In a note Tuesday, Bank of America commodity strategist Michael Widmer highlighted inventories measured in tons are now at levels seen 15 years ago, implying that stocks currently cover just over three weeks of demand. This comes as the global economy is beginning to open up and reflate.
“Linked to that, we forecast copper market deficits, and further inventory declines, this year and next,” Widmer said.
“With (London Metal Exchange) inventories close to the pinch-point at which time spreads can move violently, there is a risk backwardation, driven by a rally in nearby prices, may increase.”
Backwardation is when an underlying asset is trading at a higher price than the futures market for that asset.
Widmer also highlighted that a rise in volatility resulting from falling inventories was not without precedent, since nickel shortages in LME warehouses in 2006/7 drove nickel prices more than 300% higher.
Given the fundamental environment and the depleted inventories, Widmer suggested that copper may spike to $13,000/t in the coming years after notching $10,000 last week for the first time in a decade.
Copper prices stood at just under $4.54 per pound as of 5:30 a.m.

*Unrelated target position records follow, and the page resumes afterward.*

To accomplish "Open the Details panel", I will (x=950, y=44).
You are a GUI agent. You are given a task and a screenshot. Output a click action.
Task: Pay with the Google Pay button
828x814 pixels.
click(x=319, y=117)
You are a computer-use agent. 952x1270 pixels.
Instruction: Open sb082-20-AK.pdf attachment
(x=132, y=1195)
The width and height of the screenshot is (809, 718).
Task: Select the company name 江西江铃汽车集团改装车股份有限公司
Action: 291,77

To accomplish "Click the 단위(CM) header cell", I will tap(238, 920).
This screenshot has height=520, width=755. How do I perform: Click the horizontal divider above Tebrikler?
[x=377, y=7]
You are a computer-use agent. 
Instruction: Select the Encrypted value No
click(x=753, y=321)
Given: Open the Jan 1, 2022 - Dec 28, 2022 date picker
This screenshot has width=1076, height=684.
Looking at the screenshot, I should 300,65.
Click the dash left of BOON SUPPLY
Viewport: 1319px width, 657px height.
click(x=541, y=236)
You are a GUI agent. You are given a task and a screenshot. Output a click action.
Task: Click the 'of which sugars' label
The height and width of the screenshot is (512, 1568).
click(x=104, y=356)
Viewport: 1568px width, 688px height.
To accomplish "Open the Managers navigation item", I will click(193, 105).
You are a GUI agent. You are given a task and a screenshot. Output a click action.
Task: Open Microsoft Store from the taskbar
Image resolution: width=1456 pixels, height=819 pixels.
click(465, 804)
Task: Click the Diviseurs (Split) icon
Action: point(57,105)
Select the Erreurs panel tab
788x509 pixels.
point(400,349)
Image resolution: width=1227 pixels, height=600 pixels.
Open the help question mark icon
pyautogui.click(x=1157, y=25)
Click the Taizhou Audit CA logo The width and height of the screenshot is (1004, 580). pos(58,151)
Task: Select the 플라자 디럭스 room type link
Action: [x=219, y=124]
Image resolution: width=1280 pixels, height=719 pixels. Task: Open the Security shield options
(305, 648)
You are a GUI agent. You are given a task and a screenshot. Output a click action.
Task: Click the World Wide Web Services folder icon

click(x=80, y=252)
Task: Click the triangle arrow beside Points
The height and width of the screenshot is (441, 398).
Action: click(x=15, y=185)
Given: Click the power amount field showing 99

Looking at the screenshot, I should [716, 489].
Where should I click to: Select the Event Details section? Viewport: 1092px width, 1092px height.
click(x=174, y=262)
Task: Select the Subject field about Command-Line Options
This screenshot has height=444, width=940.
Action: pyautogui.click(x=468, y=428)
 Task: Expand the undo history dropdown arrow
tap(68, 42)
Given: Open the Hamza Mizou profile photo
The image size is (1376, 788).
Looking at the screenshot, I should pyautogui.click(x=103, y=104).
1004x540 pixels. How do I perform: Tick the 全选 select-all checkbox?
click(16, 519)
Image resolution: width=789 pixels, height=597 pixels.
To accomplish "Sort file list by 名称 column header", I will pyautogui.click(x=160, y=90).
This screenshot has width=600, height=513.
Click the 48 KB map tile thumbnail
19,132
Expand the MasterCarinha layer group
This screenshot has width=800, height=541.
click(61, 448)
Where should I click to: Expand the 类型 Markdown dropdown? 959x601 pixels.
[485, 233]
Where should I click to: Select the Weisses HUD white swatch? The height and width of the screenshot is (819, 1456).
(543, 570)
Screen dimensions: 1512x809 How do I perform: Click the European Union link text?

London time on Thursday, up 30% for the session.
After deficits in 2021 and 2022, BofA expects the copper market to rebalance in 2023 and 2024 before fresh shortfalls and a further draw down on inventories kick in from 2025.
“In our view, scrap supply is critical and our analysis suggests that scrap usage at smelters/refiners could increase from around 4,200t in 2016 to 6,700t by 2025,” Widmer said.
“If our expectation of increased supply in secondary material, a non-transparent market, did not materialize, inventories could deplete within the next three years, giving rise to even more violent price swings that could take the red metal above $20,000/t ($9.07/lb).”
‘The new oil’
Along with the broader economic recovery, demand for copper is also being boosted by its vital role in a number of rapidly growing industrial sectors, such as electric vehicle batteries and semiconductor wiring.
David Neuhauser, founder and managing director of U.S. hedge fund Livermore Partners, told CNBC on Wednesday that metals were receiving a general tailwind from a weaker dollar and increasing moves toward green infrastructure.
Commodity prices rose 3% in April, taking the global index up 80% since April 2020, and HSBC commodity analysts highlighted in a note Wednesday that demand for copper is being supported by investment in electrification as emission reduction strategies are further bolstered by policymakers.
Copper remains Livermore’s favorite commodity at present, Neuhauser said.
“I think copper is the new oil and I think copper, for the next five to 10 years, is going to look tremendous with the potential for $20,000 per metric ton,” Neuhauser said.
“We think there are some very solid small cap companies that have massive production potential, and valuations are attractive, and Livermore could make great return on investment.”